For Softmax I can store the data in a binary format (Sequentially store label and image). Then read it with a TensorFlow reader.

To use the same method for Triplet and Siamese Networks, I'd have to generate the combinations in advance and store them to disk. That would result in a big overhead in both the time it takes to create the file and in disk space. How can it be done on the fly?

Another easy way would be to use feed_dict, but this would be slow. Therefore the problem would be solved if it would be possible to run the same function which I'd use for feed_dict in parallel and convert the result to a TensorFlow tensor as a last step. But as far as I know such a conversion does not exist so one has to read the files with a TensorFlow reader in the first place and do the whole process with TensorFlow methods. Is this correct?

Short answer do the pair/triplet creation online with numpy no need to convert it to a tensor as the feed_dict arguments accepts numpy arrays already.

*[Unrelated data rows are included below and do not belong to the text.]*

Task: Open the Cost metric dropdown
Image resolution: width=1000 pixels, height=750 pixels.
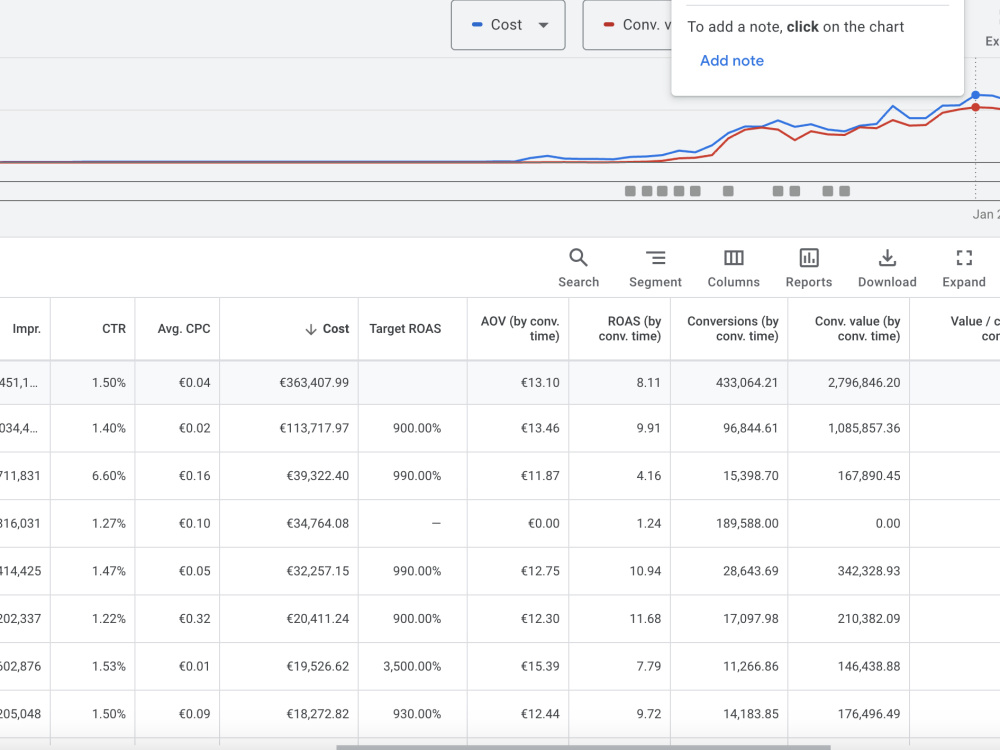Action: (x=508, y=25)
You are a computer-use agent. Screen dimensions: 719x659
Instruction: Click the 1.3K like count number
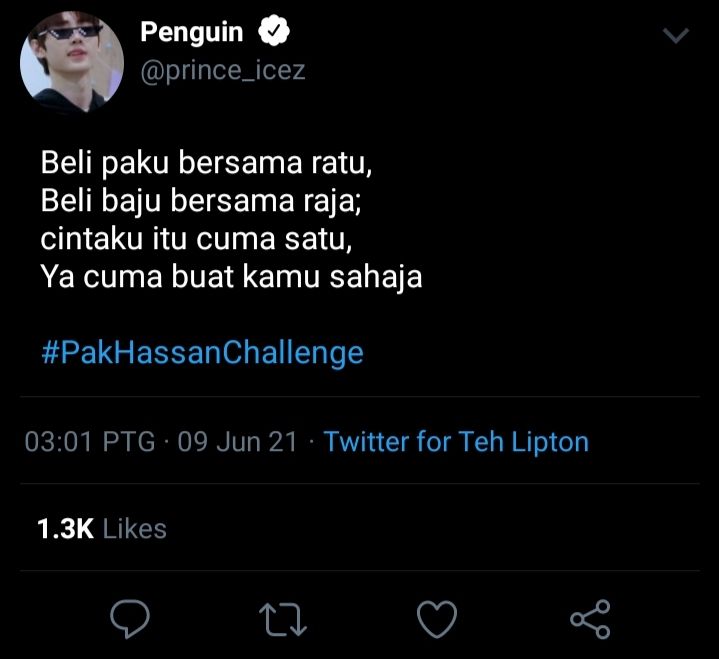coord(66,529)
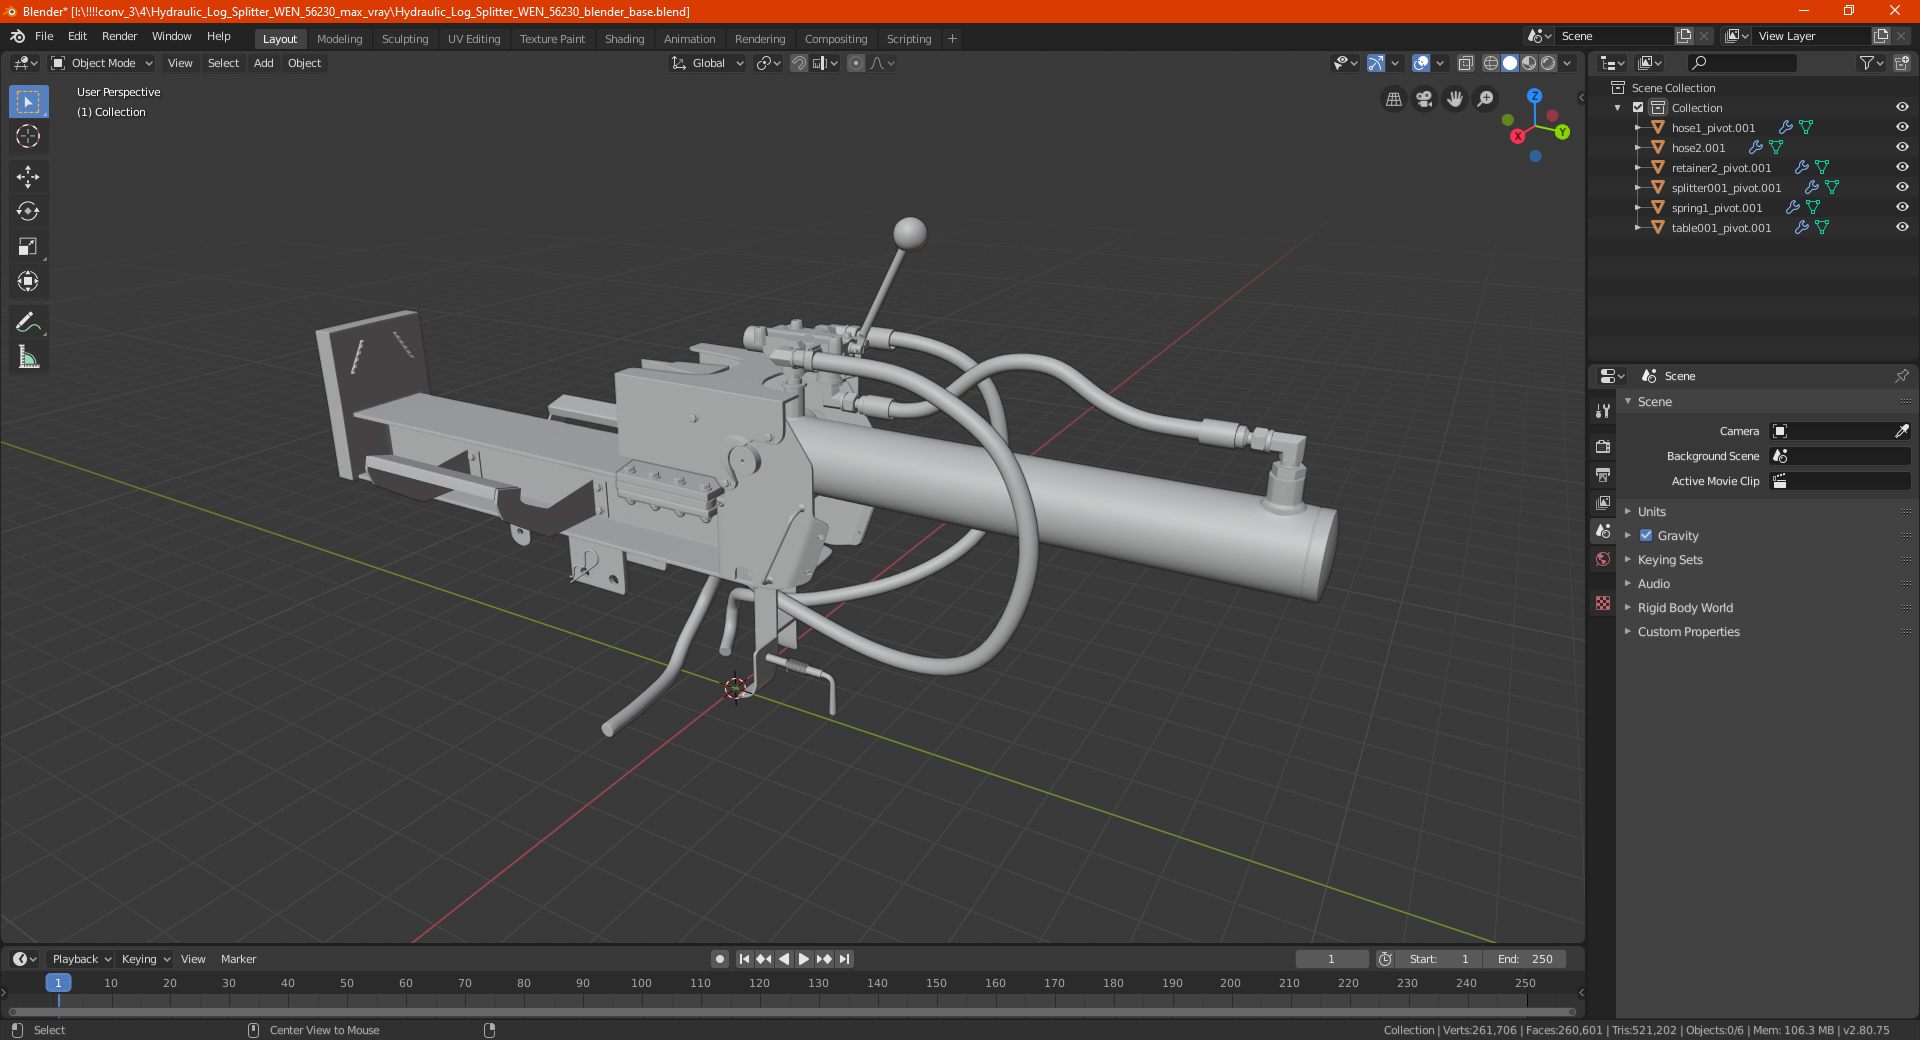Viewport: 1920px width, 1040px height.
Task: Click the Play animation button
Action: click(x=803, y=959)
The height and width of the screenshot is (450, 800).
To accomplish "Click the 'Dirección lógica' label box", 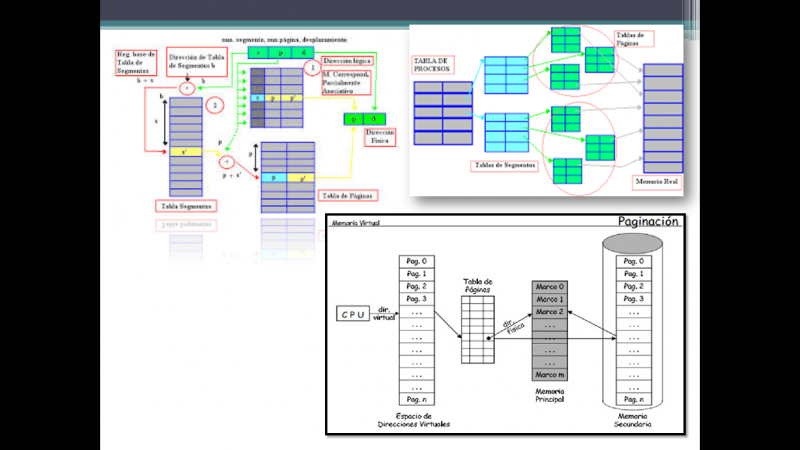I will [347, 61].
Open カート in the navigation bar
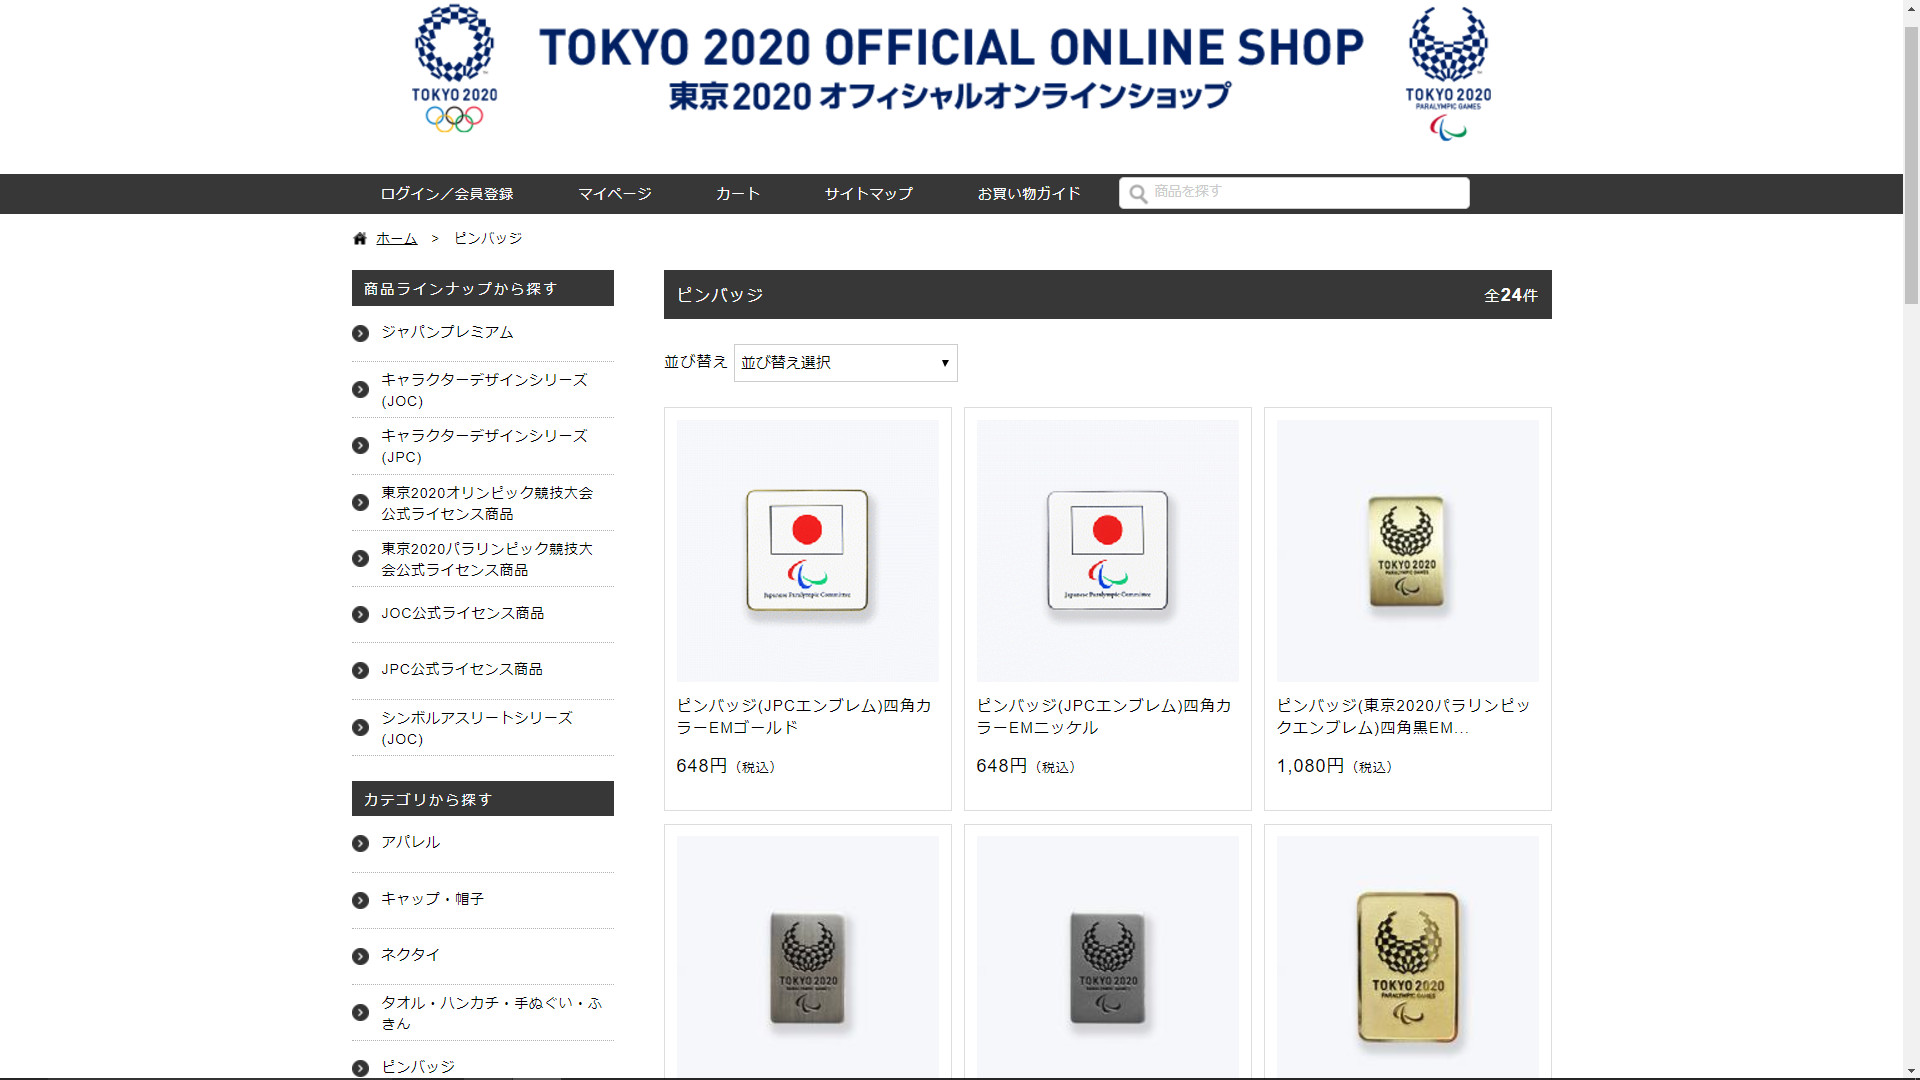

The best would be to use tf.nn.embedding_lookup() from already existing batches in combination with itertools to create the indices of the pairs but for a naïve non-optimal solution you can look at the gen_batches_siamese.py script in my github repository. Where I reimplemented the caffe siamese example. Obviously it will be less efficient than using tensorflow queues but my advice would be to try this baseline first before going to the pure tensorflow solution.